Если верить воспоминаниям Рокоссовского, тот воспринял известие о подобном перемещении спокойно: «Касаясь моего перевода, Сталин сказал, что на 1-й Белорусский назначен Г.К. Жуков.
„Как вы смотрите на эту кандидатуру?“ Я ответил, что кандидатура вполне достойная» [652] . Жуков, который, как кажется, присутствовал при данном телефоном разговоре, утверждает, что Рокоссовский возражал и прямо просил оставить его на прежней должности. «Исключено, – сказал И.В. Сталин. – На главное берлинское направление мы решили поставить Жукова, – а вам придется принять 2-й Белорусский фронт». В беседе с кинорежиссером Чухраем, состоявшейся в 1967 году, Рокоссовский без обиняков заявил: «Я самый несчастный Маршал Советского Союза. В России меня считали поляком, а в Польше русским. Я должен был брать Берлин, я был ближе всех. Но позвонил Сталин и говорит: „Берлин будет брать Жуков“. Я спросил, за что такая немилость? Сталин ответил: „Это не немилость, это – политика“, ответил он и положил трубку» [653] . Ставка была очень высока. План Генерального штаба предусматривал, что Берлин будут брать войска 1-го Белорусского фронта. Значит, громкая слава, имя, навсегда вписанное в учебники истории всех стран, достанутся тому, что им будет командовать. Рокоссовский, успешно действовавший во главе этого фронта в течение целого года, был перемещен на второстепенный участок: по всей вероятности, ему не доведется брать Берлин. Легко понять его разочарование и недовольство.
652
Рокоссовский К.К. Указ. соч. С. 357.
653
Чухрай Г. Там же.
Чем же вызван такой поступок Сталина? Два момента мешали сделать выбор в пользу Рокоссовского. Во-первых, он только наполовину русский, и польская половина не позволяла ему возглавить советские войска при штурме германской столицы. Сталин очень ревниво следил за соблюдением равновесия в межнациональных отношениях. Поворот к «национал-большевизму», совершенный его режимом в 1930-х годах, имел очень сильный великорусский крен. Берлин должен брать русский, а не поляк, не еврей и не армянин! Вторая причина, заставившая его переместить Рокоссовского, – три года, проведенные тем в тюрьме (1937–1940). Каким дезавуированием чисток, каким вечным упреком Сталину стало бы это назначение! Как запретить советским людям думать: если даже покоритель Берлина чудом избежал «стенки», сколько же талантливых военачальников было расстреляно в ходе большой чистки? И как это увеличило пережитые нами бедствия войны?

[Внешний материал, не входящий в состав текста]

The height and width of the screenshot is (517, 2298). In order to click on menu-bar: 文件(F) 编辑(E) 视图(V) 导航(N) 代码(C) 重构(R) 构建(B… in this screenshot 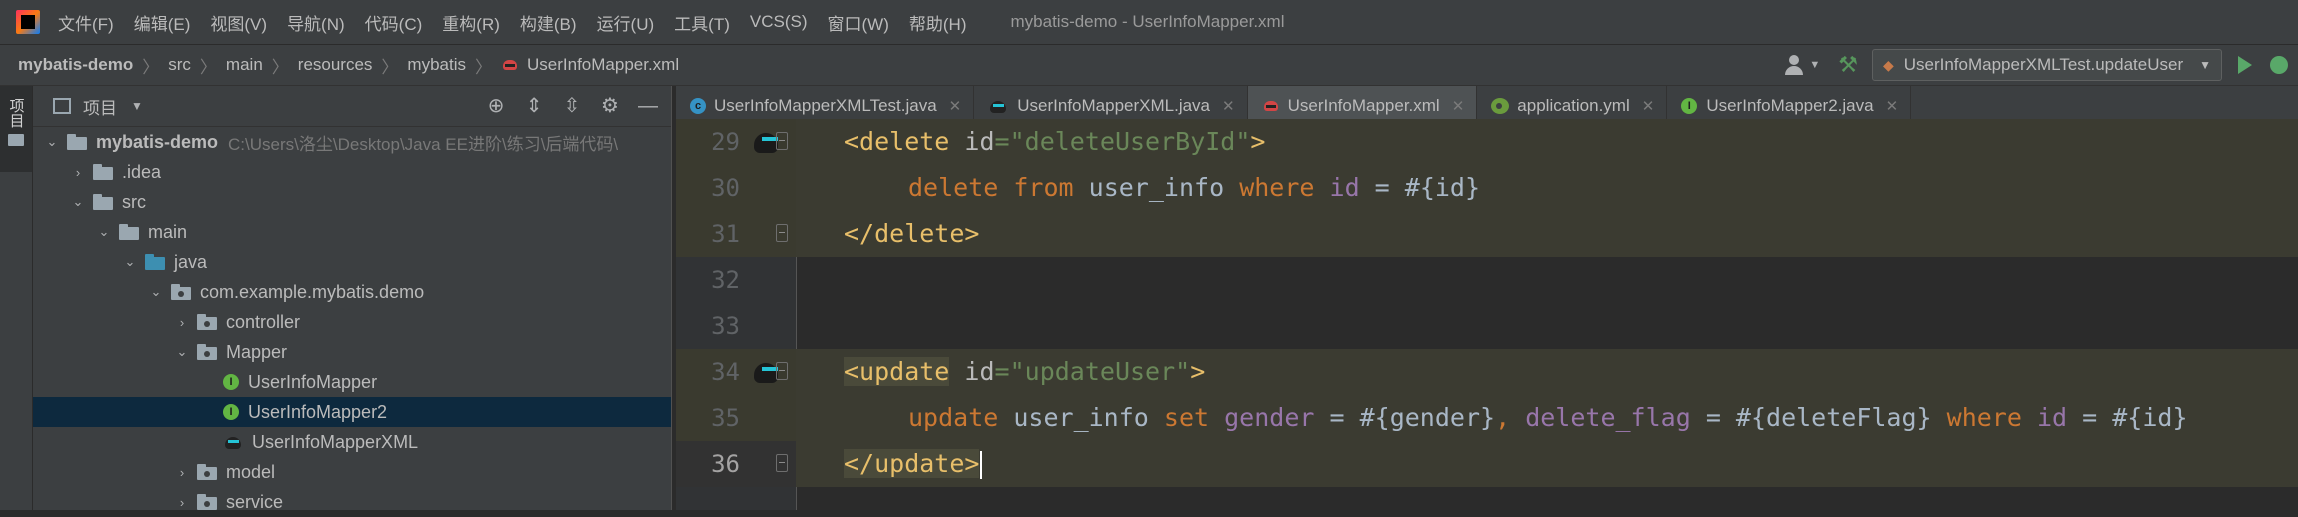, I will do `click(1149, 22)`.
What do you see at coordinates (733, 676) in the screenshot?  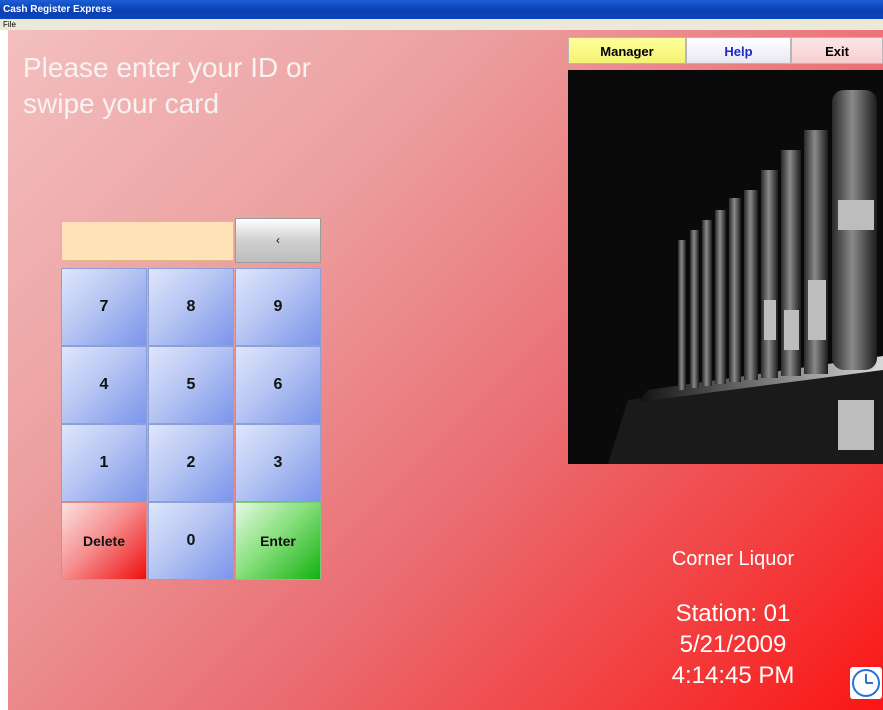 I see `current-time: 4:14:45 PM` at bounding box center [733, 676].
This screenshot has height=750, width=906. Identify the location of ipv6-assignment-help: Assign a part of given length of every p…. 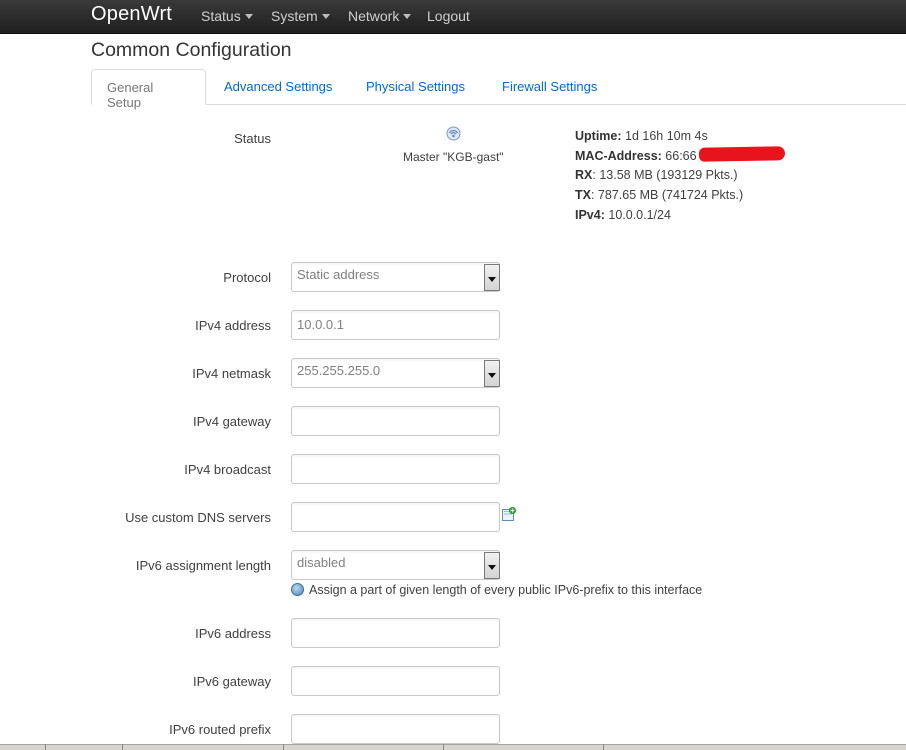
(496, 590).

Но почему для взятия Берлина был выбран именно Жуков? Конев тоже был русским и политически лояльным. Может быть, это было своеобразной наградой спасителю Москвы и одному из главных архитекторов Сталинградской и Курской битв? Мы так не думаем. Сталин не раз повторял, что битва за Берлин станет самой тяжелой, самой ожесточенной за всю войну. Подобные миссии он предпочитал поручать Жукову, а не какому-либо иному маршалу. Он даже позаботится, чтобы под началом Жукова оказался командующий 8-й гвардейской армией Чуйков, спасший во главе 62-й армии Сталинград. Упорство двух этих людей – которые, впрочем, плохо ладили между собой – должно было преодолеть все препятствия, и, главное, Сталин знал: они точно не остановятся ни перед какими жертвами ради быстрого достижения победы.